Speech API

Shared conventions for Text-to-Speech: endpoint, auth, voice selection, rate limits, and errors.

All Text-to-Speech models share one endpoint and the same conventions. This page documents them once; each model page then covers only what is specific to that model (limits, cost, and its own parameters).

Endpoint

POST https://api.sonnalabs.app/api/v1/tts/synthesize
Authorization: Bearer sona_sk_your_api_key_here
Content-Type: application/json

You select the model with the ttsModel field and the voice with voice. Synthesis is synchronous — the response returns the finished audio URL directly (no job_id, no polling).

{
  "url": "https://cdn.sonnalabs.app/sonna/api-ephemeral/tts/paid/user123/abc123.mp3",
  "remainingCredits": 99580,
  "projectCreated": true
}

Output is temporary — download it

Files generated through the API are stored on a temporary prefix (sonna/api-ephemeral/…) and are automatically deleted after 24 hours. The API is a generation service, not file hosting — download the url and store it on your own infrastructure. Files created in the Sonna app/web stay in your Library; API output does not.

The voice determines the provider

The provider (ElevenLabs / Gemini / Google) is resolved from the voice, not from ttsModel. Pick a voice whose provider matches your chosen model — list them with GET /api/v1/tts/voices. If a voice from another provider is sent, that provider serves the request and ttsModel is ignored.

Access

Who can use which provider

Google Cloud voices (Neural2 / Wavenet) work on every plan, including Free. ElevenLabs and Gemini require an active Pro/Max plan or PAYG credits — Free-tier requests for them return 403 PAID_ACCESS_REQUIRED.

Rate limits & concurrency

30 requests/minute per user.
One synthesis at a time per account — a second concurrent call returns 409 DUPLICATE_REQUEST.
Credits are auto-refunded on any failure.
Gemini requests also pass through a fair-use queue (Pro/Max get priority); when it's full you get 503 SERVER_BUSY.

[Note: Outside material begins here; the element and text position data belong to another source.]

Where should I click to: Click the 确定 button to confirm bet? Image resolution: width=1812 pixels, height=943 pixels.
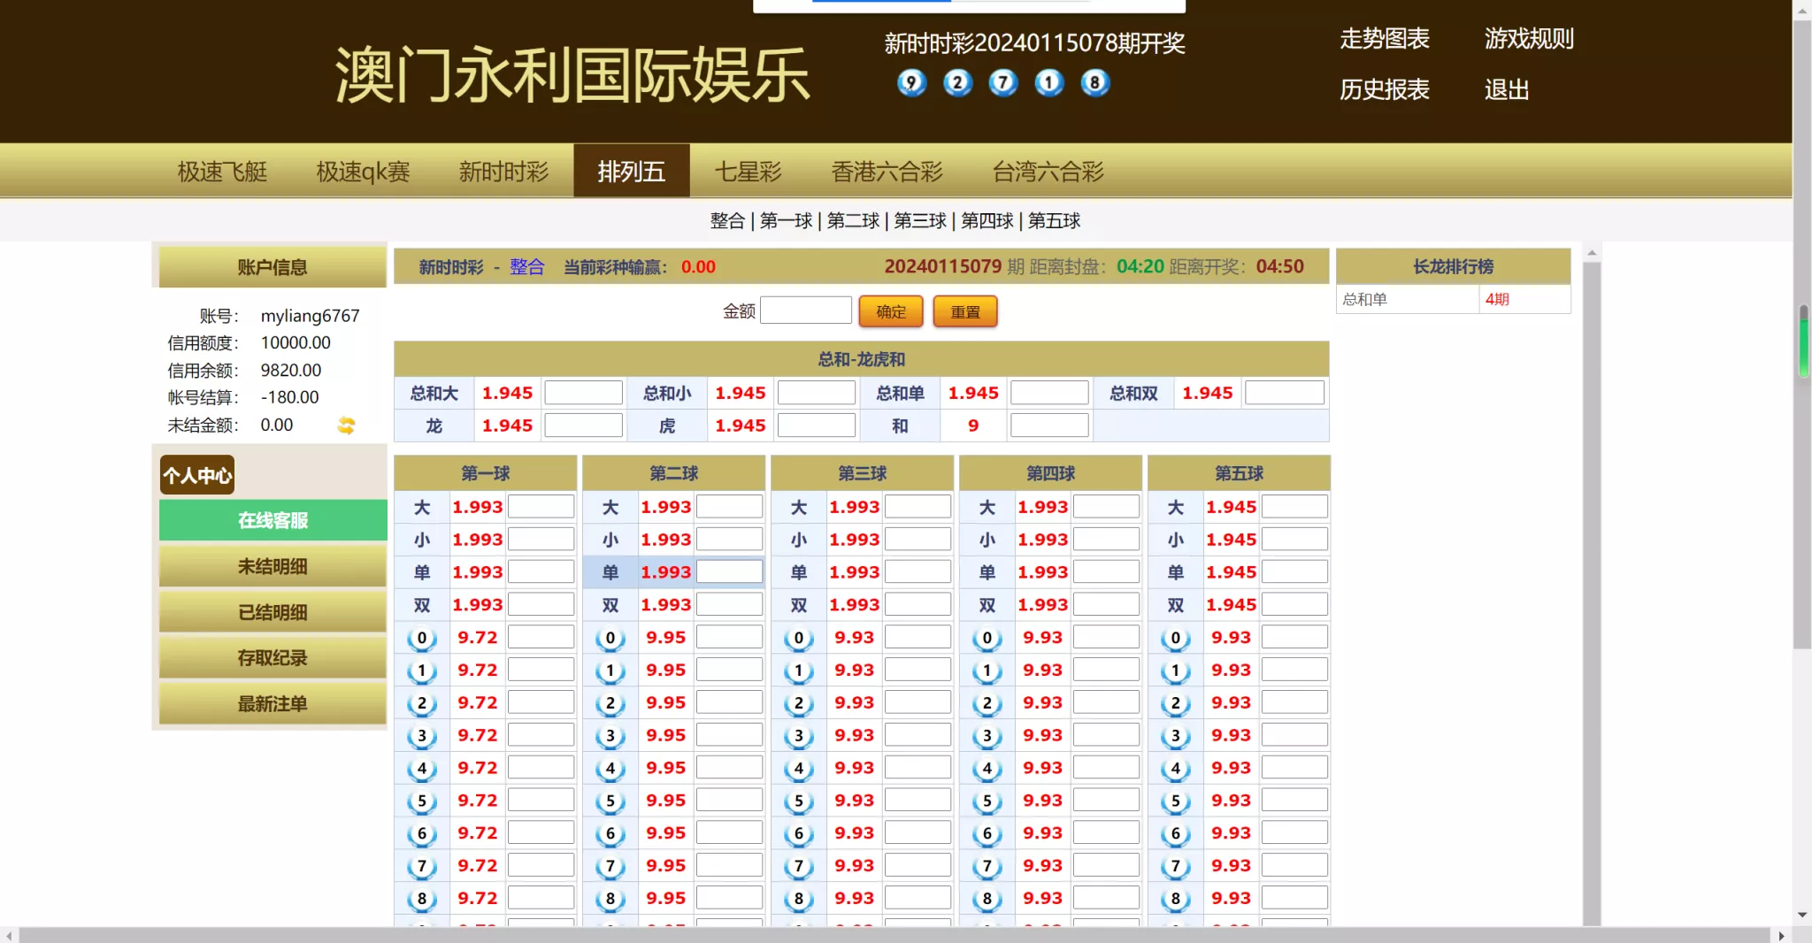pos(890,311)
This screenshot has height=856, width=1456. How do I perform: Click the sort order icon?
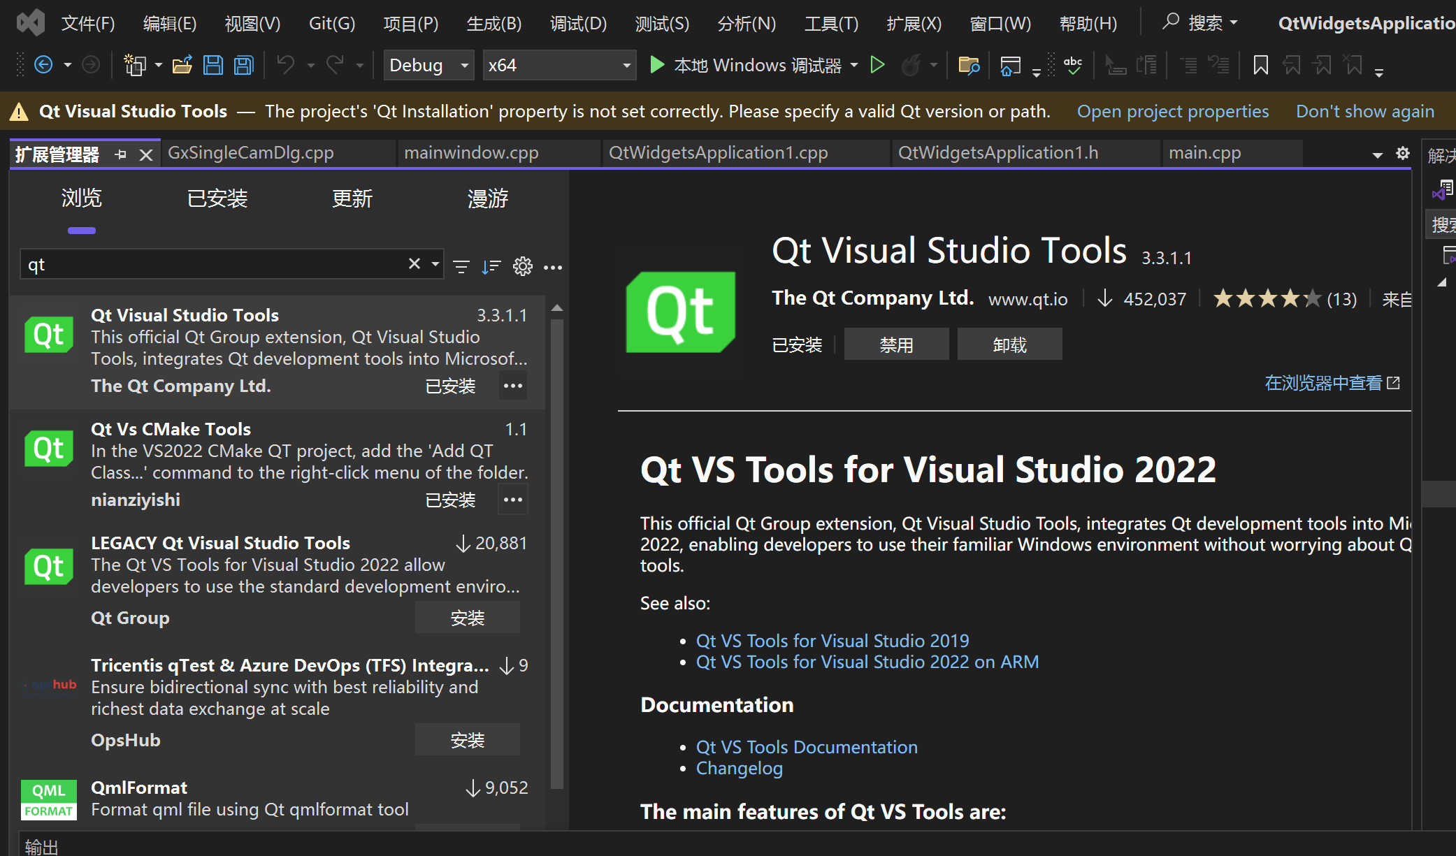point(491,266)

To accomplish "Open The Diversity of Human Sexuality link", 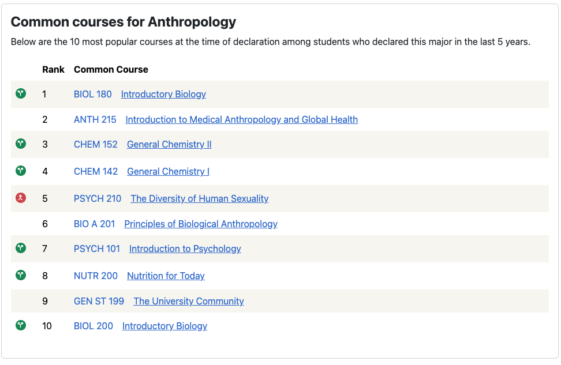I will (199, 198).
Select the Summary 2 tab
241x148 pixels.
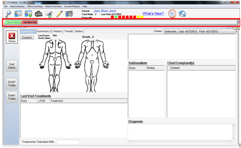tap(44, 31)
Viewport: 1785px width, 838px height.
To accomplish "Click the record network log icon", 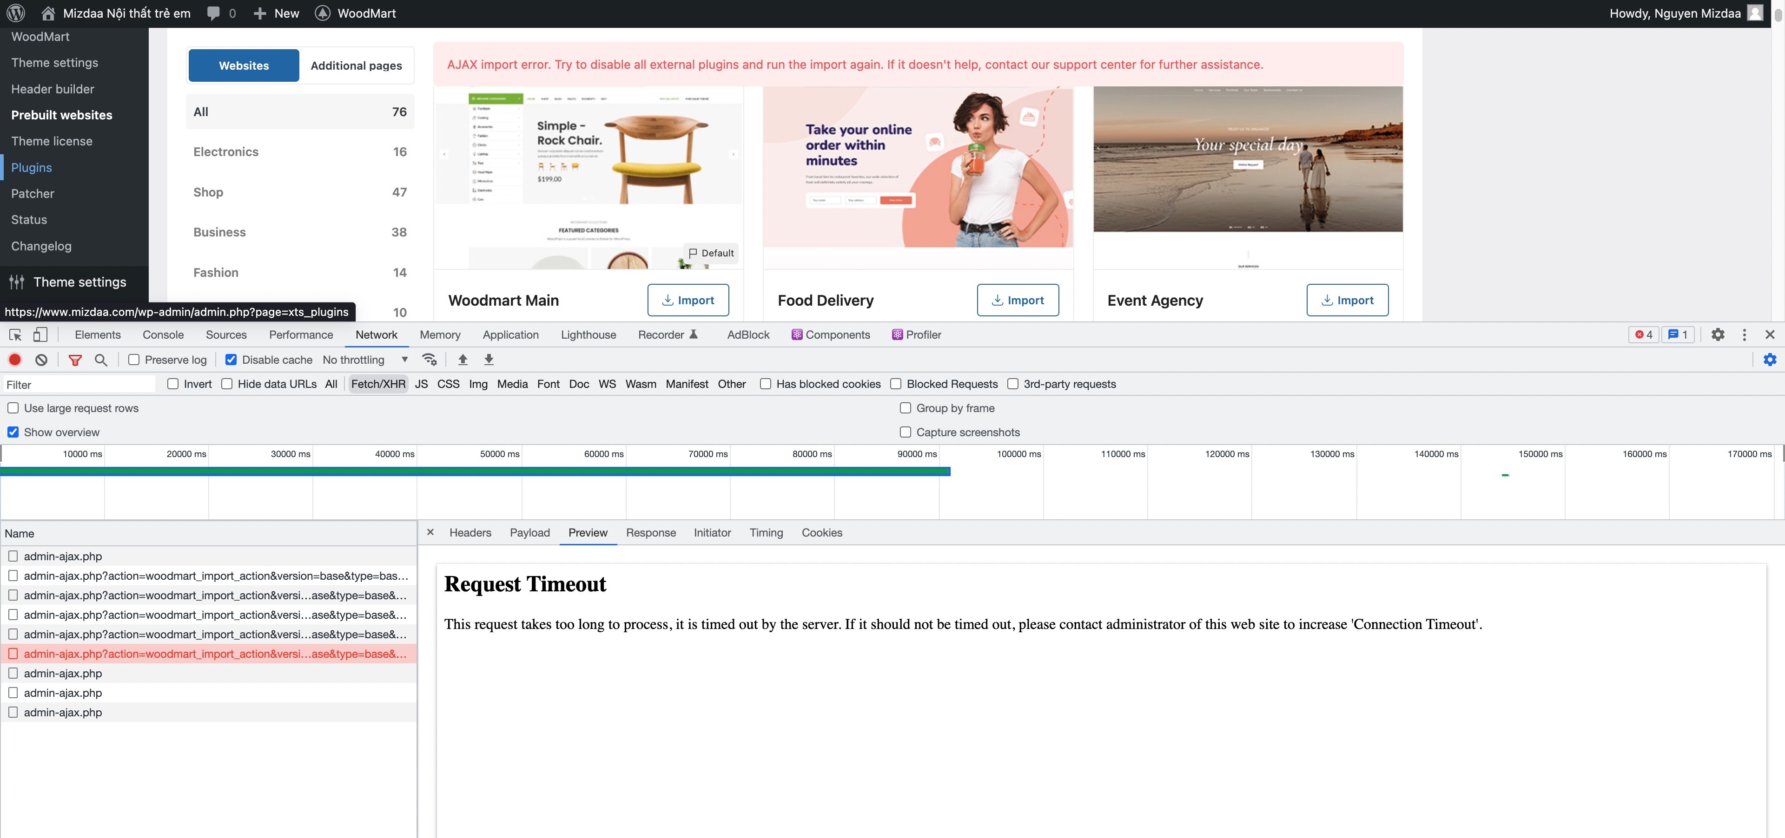I will tap(15, 359).

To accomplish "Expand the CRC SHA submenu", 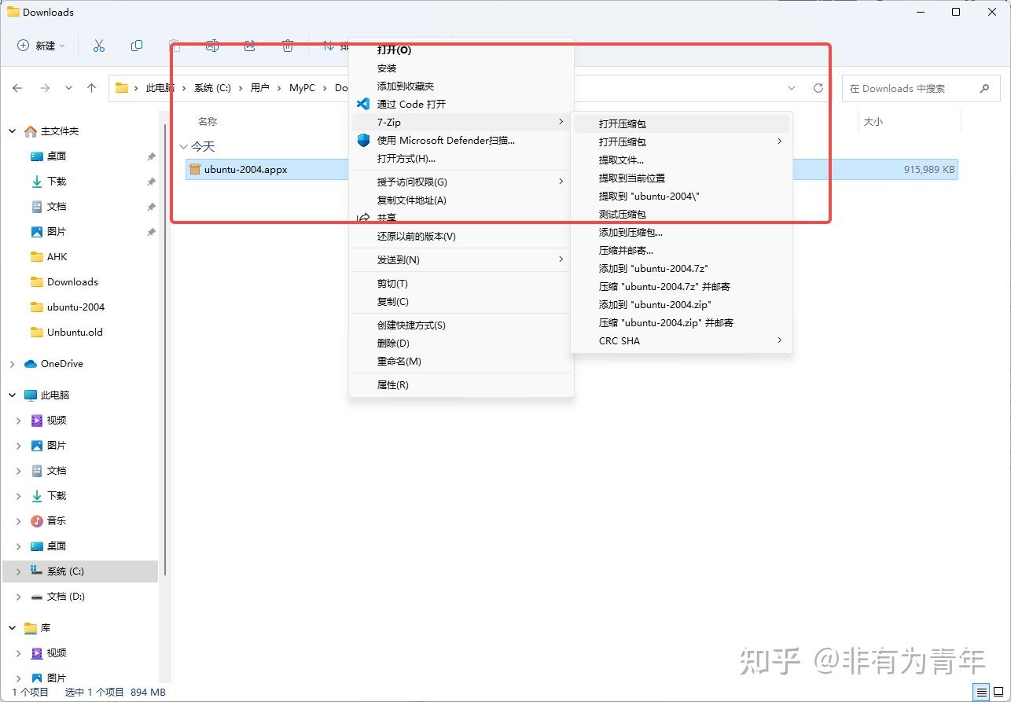I will 681,340.
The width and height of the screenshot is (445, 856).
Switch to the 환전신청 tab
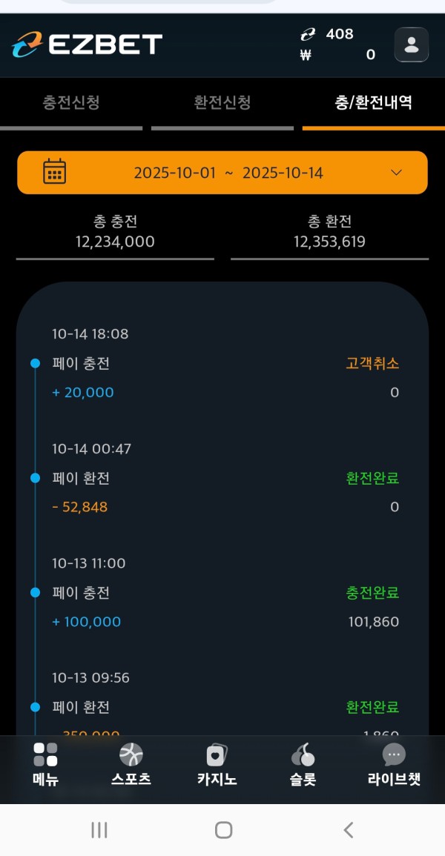223,103
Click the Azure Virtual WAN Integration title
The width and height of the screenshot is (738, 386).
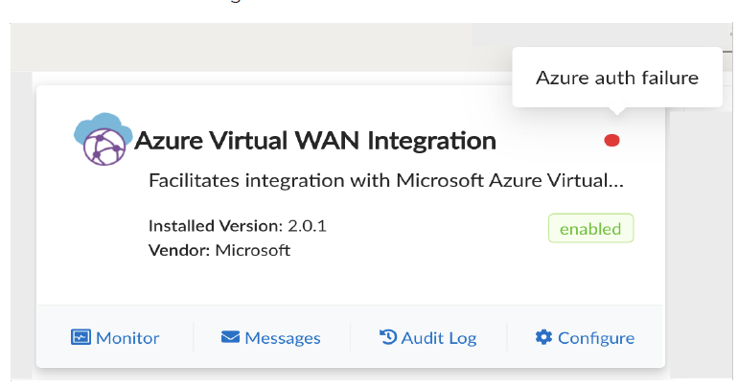315,142
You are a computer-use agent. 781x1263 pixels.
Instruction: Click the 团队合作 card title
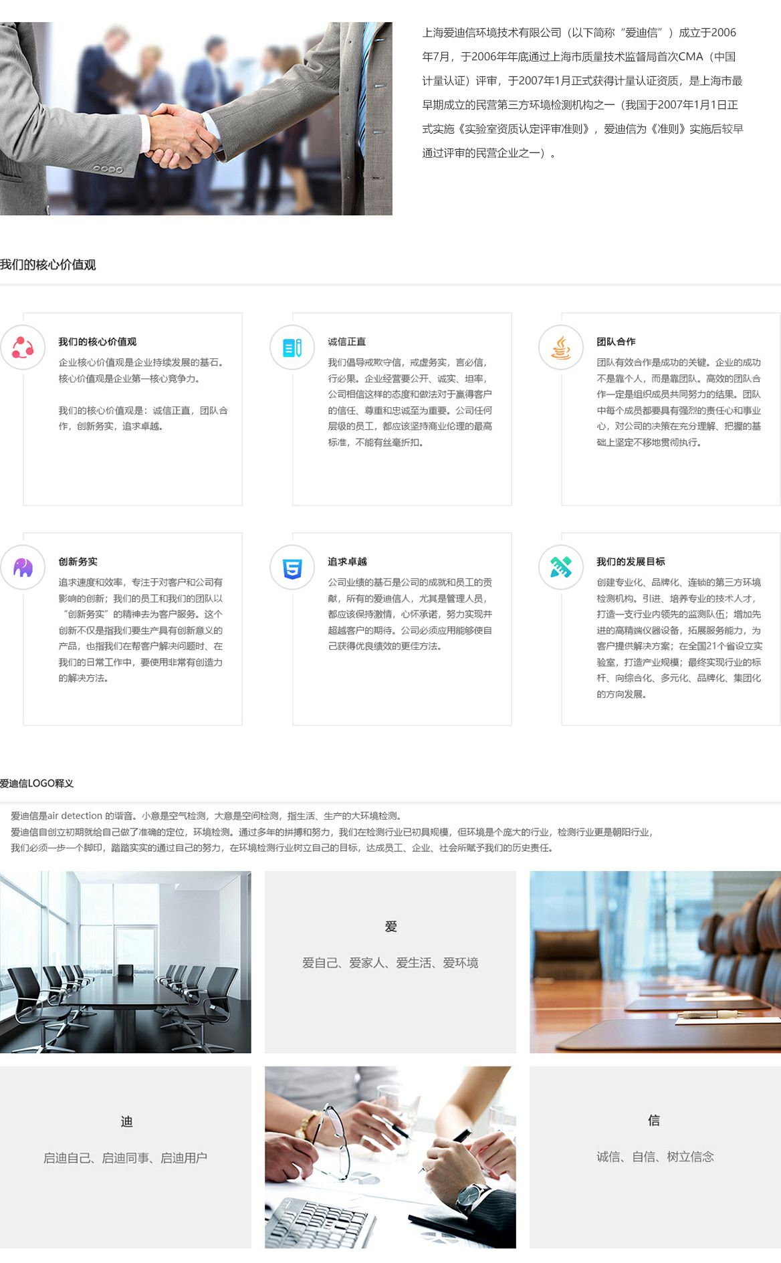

See Rate Limits for details.

Errors

Status	Code	Reason
400	`TEXT_TOO_LONG`	Text exceeds the model's limit (or your plan cap)
400	—	`text` or `voice` missing, or the voice ID is invalid
402	—	Insufficient credits
403	`PAID_ACCESS_REQUIRED`	Free-tier account using an ElevenLabs or Gemini voice
409	`DUPLICATE_REQUEST`	Another synthesis is already in progress for your account
429	—	Rate limit exceeded
503	`SERVER_BUSY`	Gemini synthesis queue is full — retry shortly
503	`PROVIDER_BUSY`	Provider temporarily over capacity — retry after `Retry-After`

Billing

Authenticating with an API key applies a 10% credit discount on speech. Speech is billed per character (pro-rated). Per-model rates are on each model page and in Credits & Pricing.

Models

Provider	Models	Access
ElevenLabs	Eleven v3, Multilingual v2, Flash v2.5	Paid
Google Gemini	2.5 Flash, 2.5 Pro	Paid
Google Cloud	Neural2, Wavenet	Free + Paid

Also available: Multi-Speaker Dialogue and Enhance Text.